Madhya Pradesh High Court

Mohammad Aslam vs The State Of M.P. Judgement Given By: ... on 20 February, 2014

Author: N. K. Gupta

Bench: N. K. Gupta

                                           1

                                                     Criminal Revision No.1887/1999


 HIGH COURT OF MADHYA PRADESH AT JABALPUR
                             SINGLE          BENCH
                                 PRESENT :
             HON'BLE SHRI JUSTICE N. K. GUPTA


         CRIMINAL REVISION NO.1887/1999

                                 Mohd. Aslam

                                          Vs.

                                State of M.P.

........................................................................................
        Shri F. Usmani, counsel for the applicant.
        Shri Ajay Tamrakar, panel Lawyer , counsel for
        the State.
........................................................................................
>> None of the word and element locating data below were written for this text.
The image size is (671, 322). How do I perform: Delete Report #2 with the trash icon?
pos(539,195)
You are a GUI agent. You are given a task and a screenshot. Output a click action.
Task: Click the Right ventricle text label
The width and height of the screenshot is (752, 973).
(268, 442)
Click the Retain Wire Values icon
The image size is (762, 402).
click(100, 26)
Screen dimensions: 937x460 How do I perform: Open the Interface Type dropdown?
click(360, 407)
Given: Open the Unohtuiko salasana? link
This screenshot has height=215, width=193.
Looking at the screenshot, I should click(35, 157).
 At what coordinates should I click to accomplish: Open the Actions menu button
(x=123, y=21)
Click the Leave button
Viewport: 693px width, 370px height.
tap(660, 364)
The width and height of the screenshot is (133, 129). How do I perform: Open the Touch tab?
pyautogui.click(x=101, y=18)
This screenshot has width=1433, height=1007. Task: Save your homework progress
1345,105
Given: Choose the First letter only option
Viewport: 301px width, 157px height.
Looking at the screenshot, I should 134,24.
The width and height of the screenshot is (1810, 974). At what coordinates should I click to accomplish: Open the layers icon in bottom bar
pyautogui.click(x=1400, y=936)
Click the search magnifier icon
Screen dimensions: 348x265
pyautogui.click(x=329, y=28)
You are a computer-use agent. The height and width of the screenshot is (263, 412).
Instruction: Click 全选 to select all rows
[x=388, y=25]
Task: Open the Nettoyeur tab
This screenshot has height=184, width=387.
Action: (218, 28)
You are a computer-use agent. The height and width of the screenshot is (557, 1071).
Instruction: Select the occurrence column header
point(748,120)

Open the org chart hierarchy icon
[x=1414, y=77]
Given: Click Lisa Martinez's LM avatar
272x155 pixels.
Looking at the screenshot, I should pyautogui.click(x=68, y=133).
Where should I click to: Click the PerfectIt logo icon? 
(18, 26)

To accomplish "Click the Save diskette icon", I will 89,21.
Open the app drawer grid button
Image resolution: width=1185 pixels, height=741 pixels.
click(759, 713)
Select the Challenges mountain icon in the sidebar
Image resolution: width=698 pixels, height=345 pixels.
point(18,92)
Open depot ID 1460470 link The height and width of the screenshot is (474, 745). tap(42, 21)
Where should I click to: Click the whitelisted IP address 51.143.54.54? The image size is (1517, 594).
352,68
                                    ORDER

(Delivered on the 20th day of February, 2014) Vide judgment dated 2.8.1999 the applicant was convicted for offence punishable under sections 457, 380 of I.P.C and sentenced with three years rigorous imprisonment with fine of Rs.1000/- for each count by the learned JMFC, Jabalpur (Shri P. K. Sharma) in Criminal Case No.704/1996. In Criminal Appeal No.73 of 1999 the learned Additional Sessions Judge, Jabalpur vide judgment dated 17.12.1999 dismissed the appeal filed by the applicant in toto. Being aggrieved with the aforesaid judgments the applicant has preferred the present revision.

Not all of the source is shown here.